Fit a correlated random effect linear model using lmer with a Mundlak
within–between decomposition for selected covariates. For each
decomposed covariate \(Z_k\), the function constructs
\(Z_{k,\mathrm{bar},i} = \frac{1}{n_i}\sum_j Z_{k,ij}\) (the group mean, "between")
and \(Z_{k,\mathrm{within},ij} = Z_{k,ij} - Z_{k,\mathrm{bar},i}\) (the within-group deviation),
and estimates
$$Y_{ij} = \mu + \alpha_i + \sum_k \beta_{k,W} Z_{k,\mathrm{within},ij}
+ \sum_k \beta_{k,B} Z_{k,\mathrm{bar},i}
+ \mathbf{X}_{ij}^\top\gamma + \varepsilon_{ij},$$
where \(\alpha_i \sim \mathcal{N}(0,\sigma_\alpha^2)\) is a random intercept.
The function creates, for every name in wb.char, two columns:
<var>_bar (group mean within ProvID.char) and
<var>_within (observation minus its group mean).
The fitted model is:
Y ~ <all *_within> + <all *_bar> + <other.char> + (1 | ProvID)

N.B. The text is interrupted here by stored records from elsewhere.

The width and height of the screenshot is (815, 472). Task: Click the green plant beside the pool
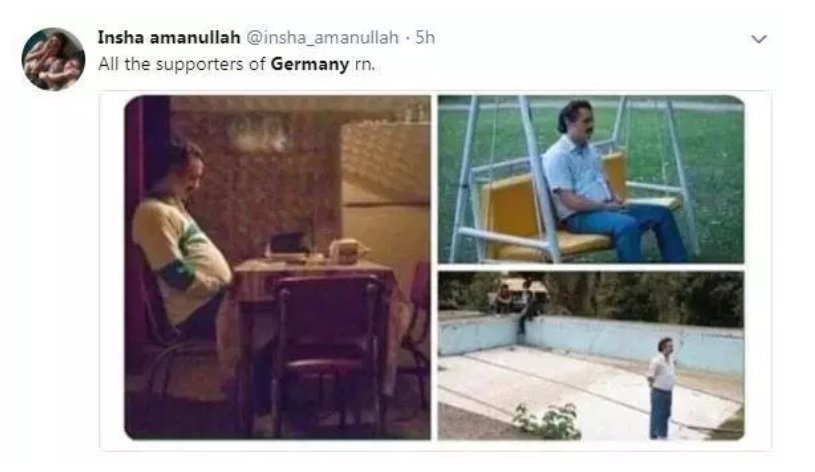click(x=547, y=420)
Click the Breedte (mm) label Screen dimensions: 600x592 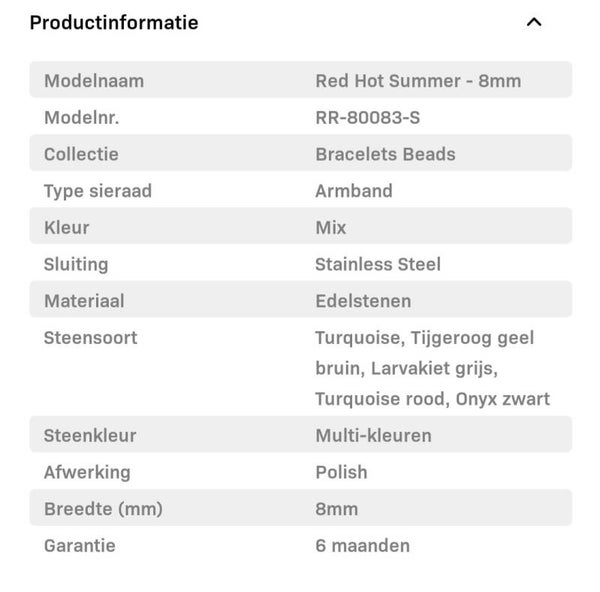point(103,509)
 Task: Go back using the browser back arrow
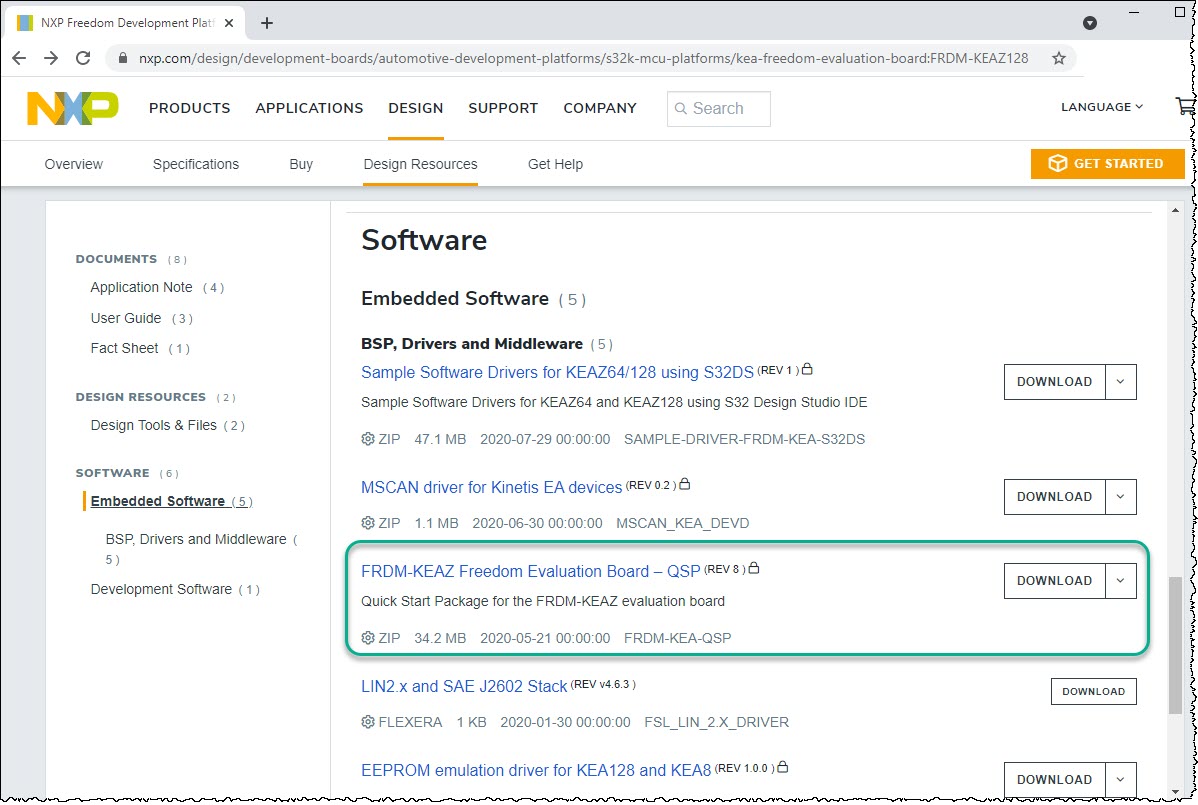click(18, 58)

In addition to these input formats, all arguments from the lmer function can be modified via ...,
allowing for customization of model fitting options such as controlling the optimization method or adjusting convergence criteria.
By default, the model is fitted using REML (restricted maximum likelihood).
If issues arise during model fitting, consider using the data_check function to perform a data quality check,
which can help identify missing values, low variation in covariates, high-pairwise correlation, and multicollinearity.
For datasets with missing values, this function automatically removes observations (rows) with any missing values before fitting the model.